__WHAT IS EXPECTED__. From the records beneath, determine how many lines contain "computer" and report only that figure.

Collected data
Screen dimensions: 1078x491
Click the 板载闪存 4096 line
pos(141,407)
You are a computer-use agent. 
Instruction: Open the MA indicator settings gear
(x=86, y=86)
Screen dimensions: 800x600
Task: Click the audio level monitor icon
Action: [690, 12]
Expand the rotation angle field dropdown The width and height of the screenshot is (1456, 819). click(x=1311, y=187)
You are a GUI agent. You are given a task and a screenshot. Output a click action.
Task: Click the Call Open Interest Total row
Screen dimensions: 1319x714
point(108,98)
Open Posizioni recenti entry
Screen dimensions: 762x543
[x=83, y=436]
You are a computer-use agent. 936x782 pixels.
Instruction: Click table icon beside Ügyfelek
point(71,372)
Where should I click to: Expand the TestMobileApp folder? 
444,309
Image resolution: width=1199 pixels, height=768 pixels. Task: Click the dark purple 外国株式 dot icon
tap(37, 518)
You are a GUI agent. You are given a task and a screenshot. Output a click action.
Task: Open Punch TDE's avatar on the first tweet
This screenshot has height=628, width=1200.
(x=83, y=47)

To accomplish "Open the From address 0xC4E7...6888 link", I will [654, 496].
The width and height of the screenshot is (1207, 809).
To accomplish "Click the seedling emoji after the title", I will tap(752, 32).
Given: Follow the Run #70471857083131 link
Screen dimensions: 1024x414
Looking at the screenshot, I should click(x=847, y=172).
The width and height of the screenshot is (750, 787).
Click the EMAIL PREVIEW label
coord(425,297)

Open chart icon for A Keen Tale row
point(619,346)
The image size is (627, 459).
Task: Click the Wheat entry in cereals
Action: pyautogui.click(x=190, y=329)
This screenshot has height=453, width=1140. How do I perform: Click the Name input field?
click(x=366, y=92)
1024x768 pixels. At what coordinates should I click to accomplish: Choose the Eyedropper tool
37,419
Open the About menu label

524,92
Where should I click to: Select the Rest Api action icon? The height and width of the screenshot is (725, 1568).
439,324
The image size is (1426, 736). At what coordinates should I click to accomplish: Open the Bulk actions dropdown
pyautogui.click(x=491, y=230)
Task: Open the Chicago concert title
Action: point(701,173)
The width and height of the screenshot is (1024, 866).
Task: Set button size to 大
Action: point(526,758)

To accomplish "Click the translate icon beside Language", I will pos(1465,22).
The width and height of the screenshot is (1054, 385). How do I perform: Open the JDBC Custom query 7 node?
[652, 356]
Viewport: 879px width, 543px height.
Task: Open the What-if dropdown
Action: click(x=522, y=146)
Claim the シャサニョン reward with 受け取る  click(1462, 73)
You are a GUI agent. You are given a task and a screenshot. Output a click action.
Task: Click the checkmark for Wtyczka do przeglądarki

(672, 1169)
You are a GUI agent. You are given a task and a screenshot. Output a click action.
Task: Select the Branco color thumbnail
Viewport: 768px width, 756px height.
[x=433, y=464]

__TASK OUTPUT__. 2